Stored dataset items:
= Beginning of Section =

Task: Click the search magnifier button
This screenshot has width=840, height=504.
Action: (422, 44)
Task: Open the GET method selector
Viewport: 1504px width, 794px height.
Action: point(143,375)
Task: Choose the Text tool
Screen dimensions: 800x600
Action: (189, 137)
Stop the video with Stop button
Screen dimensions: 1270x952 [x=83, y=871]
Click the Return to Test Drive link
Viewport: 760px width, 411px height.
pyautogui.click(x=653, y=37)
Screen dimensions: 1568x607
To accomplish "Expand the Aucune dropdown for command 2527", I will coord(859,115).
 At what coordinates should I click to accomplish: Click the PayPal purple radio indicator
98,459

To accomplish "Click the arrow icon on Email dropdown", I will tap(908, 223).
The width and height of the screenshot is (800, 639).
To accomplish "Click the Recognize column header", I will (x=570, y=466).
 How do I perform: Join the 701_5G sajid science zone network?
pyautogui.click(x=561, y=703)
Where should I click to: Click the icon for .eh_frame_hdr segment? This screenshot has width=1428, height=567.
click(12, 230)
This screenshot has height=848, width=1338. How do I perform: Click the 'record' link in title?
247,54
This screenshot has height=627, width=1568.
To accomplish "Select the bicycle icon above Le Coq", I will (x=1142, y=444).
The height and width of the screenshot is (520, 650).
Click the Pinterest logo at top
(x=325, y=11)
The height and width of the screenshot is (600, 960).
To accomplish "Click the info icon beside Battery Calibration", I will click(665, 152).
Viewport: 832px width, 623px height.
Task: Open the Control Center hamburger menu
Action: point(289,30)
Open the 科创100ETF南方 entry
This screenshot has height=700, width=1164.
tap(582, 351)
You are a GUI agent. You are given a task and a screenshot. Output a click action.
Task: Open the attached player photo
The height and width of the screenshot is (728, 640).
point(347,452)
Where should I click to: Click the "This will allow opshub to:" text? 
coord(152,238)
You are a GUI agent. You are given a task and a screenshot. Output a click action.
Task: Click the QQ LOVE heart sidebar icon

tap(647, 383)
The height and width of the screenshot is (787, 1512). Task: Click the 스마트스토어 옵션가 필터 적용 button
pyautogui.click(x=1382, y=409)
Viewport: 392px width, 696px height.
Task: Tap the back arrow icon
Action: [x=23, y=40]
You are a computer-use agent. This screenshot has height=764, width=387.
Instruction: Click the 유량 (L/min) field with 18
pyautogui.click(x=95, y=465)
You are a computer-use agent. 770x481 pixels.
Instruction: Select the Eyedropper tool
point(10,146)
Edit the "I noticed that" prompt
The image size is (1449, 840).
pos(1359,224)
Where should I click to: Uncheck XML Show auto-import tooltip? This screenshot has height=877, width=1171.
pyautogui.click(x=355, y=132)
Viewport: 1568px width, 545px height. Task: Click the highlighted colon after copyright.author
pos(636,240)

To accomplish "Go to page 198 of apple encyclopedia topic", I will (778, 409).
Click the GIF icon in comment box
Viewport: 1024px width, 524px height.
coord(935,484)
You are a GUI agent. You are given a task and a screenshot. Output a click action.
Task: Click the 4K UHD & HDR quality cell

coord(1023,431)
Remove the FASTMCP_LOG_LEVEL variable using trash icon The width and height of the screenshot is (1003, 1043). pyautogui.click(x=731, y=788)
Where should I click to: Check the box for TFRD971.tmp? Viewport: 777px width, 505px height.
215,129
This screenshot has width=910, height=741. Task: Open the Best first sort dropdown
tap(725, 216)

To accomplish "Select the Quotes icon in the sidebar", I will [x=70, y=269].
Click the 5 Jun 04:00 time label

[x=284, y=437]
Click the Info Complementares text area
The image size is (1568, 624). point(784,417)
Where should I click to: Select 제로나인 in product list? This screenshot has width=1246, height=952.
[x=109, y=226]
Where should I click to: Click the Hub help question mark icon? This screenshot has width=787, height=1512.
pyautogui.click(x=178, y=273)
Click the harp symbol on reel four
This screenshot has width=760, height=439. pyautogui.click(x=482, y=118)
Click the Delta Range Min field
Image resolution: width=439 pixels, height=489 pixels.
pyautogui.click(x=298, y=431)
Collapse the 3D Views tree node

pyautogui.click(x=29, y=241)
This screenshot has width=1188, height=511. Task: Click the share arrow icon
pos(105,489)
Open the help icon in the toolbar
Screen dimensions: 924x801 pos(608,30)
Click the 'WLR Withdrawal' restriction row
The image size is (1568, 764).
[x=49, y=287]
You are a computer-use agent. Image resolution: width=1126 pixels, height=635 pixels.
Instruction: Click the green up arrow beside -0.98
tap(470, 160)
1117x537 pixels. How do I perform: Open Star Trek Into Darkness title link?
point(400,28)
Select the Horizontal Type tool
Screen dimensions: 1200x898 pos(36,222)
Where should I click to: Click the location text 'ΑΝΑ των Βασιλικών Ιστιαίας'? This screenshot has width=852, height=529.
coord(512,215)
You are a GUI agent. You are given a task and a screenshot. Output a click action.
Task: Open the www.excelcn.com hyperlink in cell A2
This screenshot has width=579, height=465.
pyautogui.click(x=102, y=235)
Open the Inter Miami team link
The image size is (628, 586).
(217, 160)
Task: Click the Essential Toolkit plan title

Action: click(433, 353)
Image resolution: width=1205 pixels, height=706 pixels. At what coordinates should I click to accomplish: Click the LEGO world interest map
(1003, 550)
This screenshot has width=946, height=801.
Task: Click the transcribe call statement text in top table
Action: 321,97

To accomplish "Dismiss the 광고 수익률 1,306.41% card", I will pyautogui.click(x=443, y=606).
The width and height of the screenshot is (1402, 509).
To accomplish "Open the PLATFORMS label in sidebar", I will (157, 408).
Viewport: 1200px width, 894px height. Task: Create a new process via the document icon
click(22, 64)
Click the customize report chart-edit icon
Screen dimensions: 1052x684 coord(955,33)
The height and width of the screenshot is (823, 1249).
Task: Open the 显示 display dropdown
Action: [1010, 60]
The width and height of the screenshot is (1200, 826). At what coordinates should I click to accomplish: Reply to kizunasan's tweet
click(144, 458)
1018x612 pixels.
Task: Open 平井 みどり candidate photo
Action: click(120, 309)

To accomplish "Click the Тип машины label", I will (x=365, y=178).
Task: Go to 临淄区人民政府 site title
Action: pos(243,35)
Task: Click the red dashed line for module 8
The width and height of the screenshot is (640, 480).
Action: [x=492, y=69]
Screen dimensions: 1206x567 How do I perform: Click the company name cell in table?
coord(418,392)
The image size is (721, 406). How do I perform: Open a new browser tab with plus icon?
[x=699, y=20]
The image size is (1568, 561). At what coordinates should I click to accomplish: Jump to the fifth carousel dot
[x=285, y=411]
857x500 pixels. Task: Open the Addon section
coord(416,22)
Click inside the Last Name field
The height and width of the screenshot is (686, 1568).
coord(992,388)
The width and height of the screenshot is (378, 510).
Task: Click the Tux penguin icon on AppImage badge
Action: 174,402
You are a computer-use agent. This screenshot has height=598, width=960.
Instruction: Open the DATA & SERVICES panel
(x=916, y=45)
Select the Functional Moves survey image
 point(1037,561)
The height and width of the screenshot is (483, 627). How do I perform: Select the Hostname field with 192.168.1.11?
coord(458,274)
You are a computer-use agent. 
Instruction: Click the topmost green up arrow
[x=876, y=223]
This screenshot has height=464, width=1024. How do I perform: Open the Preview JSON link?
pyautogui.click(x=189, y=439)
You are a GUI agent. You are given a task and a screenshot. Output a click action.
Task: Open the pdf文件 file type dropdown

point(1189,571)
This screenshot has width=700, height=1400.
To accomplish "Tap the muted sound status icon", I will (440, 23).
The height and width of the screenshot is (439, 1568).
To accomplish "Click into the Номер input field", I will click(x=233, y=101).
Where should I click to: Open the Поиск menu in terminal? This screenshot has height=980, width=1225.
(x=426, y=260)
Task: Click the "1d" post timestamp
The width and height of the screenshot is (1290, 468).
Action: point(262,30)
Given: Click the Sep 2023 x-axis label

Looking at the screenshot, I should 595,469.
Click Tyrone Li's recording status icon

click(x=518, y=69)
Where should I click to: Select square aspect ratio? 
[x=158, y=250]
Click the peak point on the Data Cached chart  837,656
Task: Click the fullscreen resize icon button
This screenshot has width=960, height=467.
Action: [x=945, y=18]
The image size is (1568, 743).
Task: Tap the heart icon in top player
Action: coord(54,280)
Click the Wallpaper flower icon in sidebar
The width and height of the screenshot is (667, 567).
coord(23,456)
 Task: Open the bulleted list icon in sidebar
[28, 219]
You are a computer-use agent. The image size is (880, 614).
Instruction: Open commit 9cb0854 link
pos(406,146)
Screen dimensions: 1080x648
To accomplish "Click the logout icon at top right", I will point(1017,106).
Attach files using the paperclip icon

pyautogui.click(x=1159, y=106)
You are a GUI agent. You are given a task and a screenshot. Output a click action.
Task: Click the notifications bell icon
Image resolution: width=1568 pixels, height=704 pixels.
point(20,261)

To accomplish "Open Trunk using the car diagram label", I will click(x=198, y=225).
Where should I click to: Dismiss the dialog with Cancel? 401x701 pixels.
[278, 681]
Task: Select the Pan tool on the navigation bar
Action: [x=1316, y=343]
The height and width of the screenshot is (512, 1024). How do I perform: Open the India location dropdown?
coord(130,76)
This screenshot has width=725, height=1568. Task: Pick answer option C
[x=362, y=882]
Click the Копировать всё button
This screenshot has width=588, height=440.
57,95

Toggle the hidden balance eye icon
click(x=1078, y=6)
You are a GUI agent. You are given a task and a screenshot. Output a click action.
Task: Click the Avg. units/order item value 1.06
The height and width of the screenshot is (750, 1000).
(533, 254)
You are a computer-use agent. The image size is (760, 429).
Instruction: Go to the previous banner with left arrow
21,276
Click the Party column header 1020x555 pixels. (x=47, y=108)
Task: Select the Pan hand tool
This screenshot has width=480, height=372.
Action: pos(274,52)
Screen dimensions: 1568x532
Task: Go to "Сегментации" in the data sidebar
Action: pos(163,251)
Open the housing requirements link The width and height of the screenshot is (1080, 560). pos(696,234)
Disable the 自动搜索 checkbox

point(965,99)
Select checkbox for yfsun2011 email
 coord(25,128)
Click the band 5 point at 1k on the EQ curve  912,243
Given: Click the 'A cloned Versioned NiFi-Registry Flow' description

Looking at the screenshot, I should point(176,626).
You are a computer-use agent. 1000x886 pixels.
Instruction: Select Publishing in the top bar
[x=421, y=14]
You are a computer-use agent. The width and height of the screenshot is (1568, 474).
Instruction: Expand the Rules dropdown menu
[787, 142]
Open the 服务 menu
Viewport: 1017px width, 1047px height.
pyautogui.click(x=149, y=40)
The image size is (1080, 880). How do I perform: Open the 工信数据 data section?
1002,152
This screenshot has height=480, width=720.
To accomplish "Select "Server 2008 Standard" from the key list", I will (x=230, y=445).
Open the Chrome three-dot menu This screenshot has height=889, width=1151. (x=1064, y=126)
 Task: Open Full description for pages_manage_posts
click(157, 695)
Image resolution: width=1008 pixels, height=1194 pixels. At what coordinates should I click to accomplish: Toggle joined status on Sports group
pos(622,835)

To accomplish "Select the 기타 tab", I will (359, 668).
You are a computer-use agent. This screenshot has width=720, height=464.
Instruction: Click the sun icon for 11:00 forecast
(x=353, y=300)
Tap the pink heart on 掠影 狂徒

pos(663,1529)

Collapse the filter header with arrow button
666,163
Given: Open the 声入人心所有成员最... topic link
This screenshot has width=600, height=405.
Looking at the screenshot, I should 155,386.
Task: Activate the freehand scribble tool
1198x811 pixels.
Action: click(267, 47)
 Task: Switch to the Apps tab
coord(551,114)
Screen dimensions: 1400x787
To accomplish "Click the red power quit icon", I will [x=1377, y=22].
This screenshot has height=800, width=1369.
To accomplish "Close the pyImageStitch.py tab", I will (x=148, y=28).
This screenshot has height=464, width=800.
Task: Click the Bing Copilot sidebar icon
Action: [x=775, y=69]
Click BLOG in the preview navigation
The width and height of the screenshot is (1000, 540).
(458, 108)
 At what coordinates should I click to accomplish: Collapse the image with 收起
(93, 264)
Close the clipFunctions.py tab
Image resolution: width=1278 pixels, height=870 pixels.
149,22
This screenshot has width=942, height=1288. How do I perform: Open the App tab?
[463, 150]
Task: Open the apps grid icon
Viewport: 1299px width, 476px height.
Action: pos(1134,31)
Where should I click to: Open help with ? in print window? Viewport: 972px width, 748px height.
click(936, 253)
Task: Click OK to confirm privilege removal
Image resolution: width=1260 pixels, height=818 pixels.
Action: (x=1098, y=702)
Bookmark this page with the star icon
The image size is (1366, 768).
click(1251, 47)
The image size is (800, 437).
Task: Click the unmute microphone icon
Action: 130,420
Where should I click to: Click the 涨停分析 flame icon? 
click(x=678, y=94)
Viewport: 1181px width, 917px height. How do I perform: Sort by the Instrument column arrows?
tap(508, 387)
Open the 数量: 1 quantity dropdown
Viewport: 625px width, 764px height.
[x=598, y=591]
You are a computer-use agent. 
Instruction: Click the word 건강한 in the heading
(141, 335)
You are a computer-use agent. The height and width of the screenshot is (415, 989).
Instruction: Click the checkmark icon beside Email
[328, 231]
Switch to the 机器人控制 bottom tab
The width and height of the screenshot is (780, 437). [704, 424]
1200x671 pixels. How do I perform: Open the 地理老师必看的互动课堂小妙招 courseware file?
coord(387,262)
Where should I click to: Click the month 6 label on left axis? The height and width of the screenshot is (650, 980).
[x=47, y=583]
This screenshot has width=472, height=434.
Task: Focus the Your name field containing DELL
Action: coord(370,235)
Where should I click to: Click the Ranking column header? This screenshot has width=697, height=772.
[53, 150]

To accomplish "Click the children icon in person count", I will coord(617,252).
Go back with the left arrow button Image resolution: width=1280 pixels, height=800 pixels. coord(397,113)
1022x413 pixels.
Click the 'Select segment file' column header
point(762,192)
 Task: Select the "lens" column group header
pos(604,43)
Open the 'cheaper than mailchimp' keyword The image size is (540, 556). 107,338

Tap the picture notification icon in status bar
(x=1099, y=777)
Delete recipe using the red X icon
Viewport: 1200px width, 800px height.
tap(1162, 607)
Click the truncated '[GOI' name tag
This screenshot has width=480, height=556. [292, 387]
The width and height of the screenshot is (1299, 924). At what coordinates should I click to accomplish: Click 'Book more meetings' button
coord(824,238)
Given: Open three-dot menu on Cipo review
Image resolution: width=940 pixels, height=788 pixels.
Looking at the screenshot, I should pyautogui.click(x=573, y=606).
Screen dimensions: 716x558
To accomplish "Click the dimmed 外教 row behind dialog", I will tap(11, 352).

= End of Section =

*What needs to be done*: Copy every line of the data above in which the string "computer" appears.

*Finished exercise*:
You are a computer-use agent. This screenshot has height=764, width=387.
You are a computer-use agent. 770x481 pixels.
You are a computer-use agent. Image resolution: width=1126 pixels, height=635 pixels.
You are a computer-use agent. This screenshot has height=598, width=960.
You are a computer-use agent. 
You are a computer-use agent. The image size is (880, 614).
You are a computer-use agent. The image size is (760, 429).
You are a computer-use agent. 1000x886 pixels.
You are a computer-use agent. The width and height of the screenshot is (1568, 474).
You are a computer-use agent. This screenshot has width=720, height=464.
You are a computer-use agent. 
You are a computer-use agent. The height and width of the screenshot is (415, 989).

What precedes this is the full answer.